Location of roots of certain transcendental equations. If $a$ and $b$ are two solutions of $\,e^x \cos x -1=0$, then how many solutions of the equation $ e^x \sin x-1=0$ lie between $a$ and $b$ ?  
 A: One solution of $f(x)=e^x\cos x-1=0$ is $x=0$ and there is clearly no solution with $x<0$. Between any two solutions, there must be a root of $f'(x) =(-\sin x+\cos x) e^x=\sqrt 2\sin(x-\frac\pi4)e^x$. Thus the first positive root is at $x\ge \frac\pi4$, so that $f(x)=0$ implies $|\cos x|\le e^{-\pi/4}<\frac12$ and hence there is $k\in\mathbb Z$ with $|x-((k+\frac12)\pi|<\frac\pi6$. Also, we have $f'(0)=1$ and for positive roots of $f$, $|\cos x|<\frac12$ implies $|\sin x|>\frac12$, hence $f'(x)\ne 0$, i.e. all solutions of $f(x)=0$ have multiplicity one.
Similarly, we find for $g(x)=e^x\sin x-1$ that all solutions of $g(x)=0$ are positive and between two such solutions must be a point with $g'(x)=0$, i.e. $(\sin x+\cos x)e^x=\sqrt 2\sin(x+\frac\pi 4)e^x=0$, hence the second positive solution of $g(x)=0$ is $\ge\frac{3\pi}4$ so that for all except the first roots of $g(x)$ we have $|\sin x|\le e^{-3\pi/4}<\frac12$, hence $|x-k\pi|<\frac16\pi$ for some $k\in\mathbb Z$. The first root on the other hand, is clearly between $x=0$ ($g(x)=-1$) and $x=\frac\pi4$ ($g(x)=e^{\pi/4}>1$).

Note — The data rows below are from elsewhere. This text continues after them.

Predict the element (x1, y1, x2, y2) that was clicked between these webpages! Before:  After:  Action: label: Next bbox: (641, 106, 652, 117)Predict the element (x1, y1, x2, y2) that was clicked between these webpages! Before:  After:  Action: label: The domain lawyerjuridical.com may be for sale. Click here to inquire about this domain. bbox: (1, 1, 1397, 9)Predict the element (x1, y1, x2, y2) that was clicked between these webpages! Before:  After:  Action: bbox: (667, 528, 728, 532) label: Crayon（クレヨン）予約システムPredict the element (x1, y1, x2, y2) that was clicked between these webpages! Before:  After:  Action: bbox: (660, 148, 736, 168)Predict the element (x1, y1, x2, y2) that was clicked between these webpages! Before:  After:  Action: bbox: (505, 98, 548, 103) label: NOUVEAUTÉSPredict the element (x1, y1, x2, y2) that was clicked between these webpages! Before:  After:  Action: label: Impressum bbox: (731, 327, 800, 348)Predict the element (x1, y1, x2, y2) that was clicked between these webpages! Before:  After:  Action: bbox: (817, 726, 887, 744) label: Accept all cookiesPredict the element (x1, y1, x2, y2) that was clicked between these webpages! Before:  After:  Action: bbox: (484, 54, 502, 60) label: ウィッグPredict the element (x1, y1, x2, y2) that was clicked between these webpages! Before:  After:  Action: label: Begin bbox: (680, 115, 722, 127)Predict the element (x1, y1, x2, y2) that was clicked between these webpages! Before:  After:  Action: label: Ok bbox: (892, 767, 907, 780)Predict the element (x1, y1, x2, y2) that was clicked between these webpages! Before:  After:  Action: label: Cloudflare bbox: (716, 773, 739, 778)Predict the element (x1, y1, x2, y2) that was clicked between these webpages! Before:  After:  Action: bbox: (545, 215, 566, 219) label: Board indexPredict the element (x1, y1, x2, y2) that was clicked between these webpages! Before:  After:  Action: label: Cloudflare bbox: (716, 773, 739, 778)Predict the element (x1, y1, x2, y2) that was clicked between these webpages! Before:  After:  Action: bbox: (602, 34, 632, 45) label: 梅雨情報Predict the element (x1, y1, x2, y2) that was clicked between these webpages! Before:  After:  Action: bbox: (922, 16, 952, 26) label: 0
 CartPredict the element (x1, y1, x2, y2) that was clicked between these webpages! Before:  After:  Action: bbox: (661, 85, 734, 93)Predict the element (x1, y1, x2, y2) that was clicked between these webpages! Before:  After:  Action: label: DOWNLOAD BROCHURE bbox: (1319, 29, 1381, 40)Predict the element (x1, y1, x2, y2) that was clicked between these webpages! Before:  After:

In short: Apart from the first roots, the roots of $f(x)$ and $g(x)$ are relatively close to the well-behaved roots of $\cos$ and $\sin$ so that we conclude that the number of roots of $g$ between two numbers $0<a<b$ with $f(a)=f(b)=0$ is obtained by rounding $\frac{b-a}\pi$ to the nearest integer. If $a=0<b$, the number is obtained by rounding $\frac b\pi+\frac12$ to the nearest integer.